>>>>

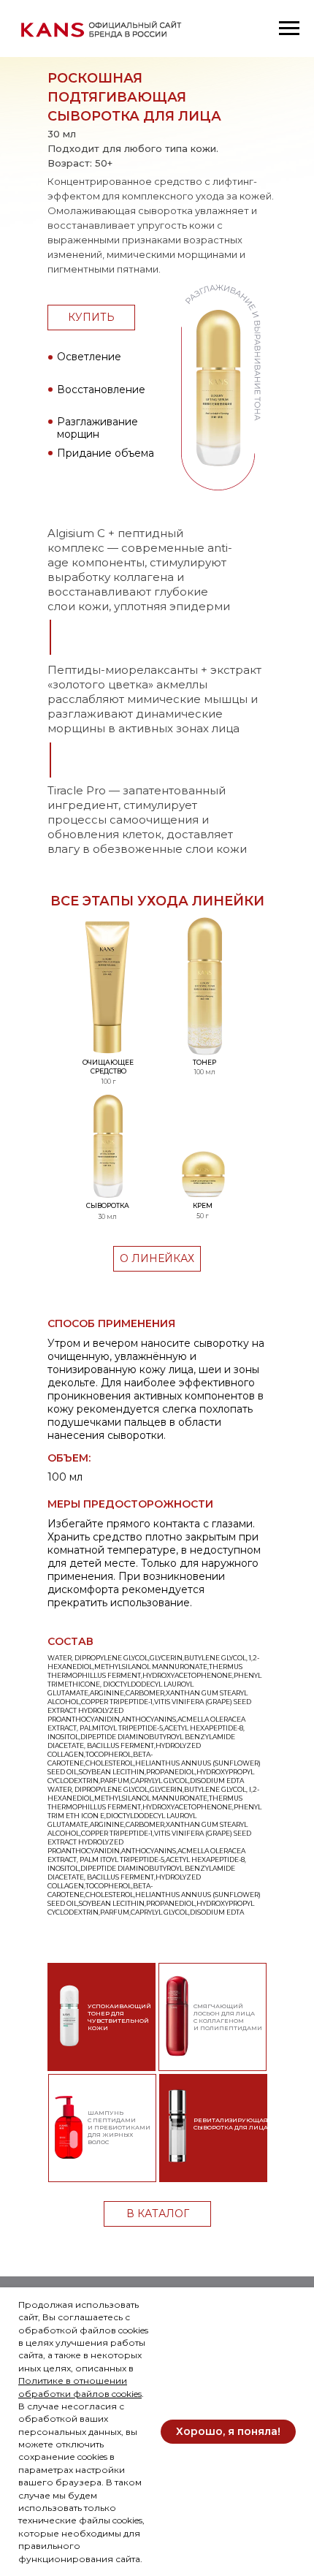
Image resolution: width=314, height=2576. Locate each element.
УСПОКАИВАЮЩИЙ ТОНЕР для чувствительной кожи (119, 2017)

<<<<
>>>>

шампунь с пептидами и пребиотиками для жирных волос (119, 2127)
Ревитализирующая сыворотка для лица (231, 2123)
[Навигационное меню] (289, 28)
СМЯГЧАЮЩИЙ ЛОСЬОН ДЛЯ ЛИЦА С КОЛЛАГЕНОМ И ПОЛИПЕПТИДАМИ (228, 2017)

<<<<

§ **Your assignment**
Above are the records. Print exactly, and only, the lines from the line with "шампунь с пептидами" to the line with "СМЯГЧАЮЩИЙ ЛОСЬОН ДЛЯ", both inclusive.

§ **Finished exercise**
шампунь с пептидами и пребиотиками для жирных волос (119, 2127)
Ревитализирующая сыворотка для лица (231, 2123)
[Навигационное меню] (289, 28)
СМЯГЧАЮЩИЙ ЛОСЬОН ДЛЯ ЛИЦА С КОЛЛАГЕНОМ И ПОЛИПЕПТИДАМИ (228, 2017)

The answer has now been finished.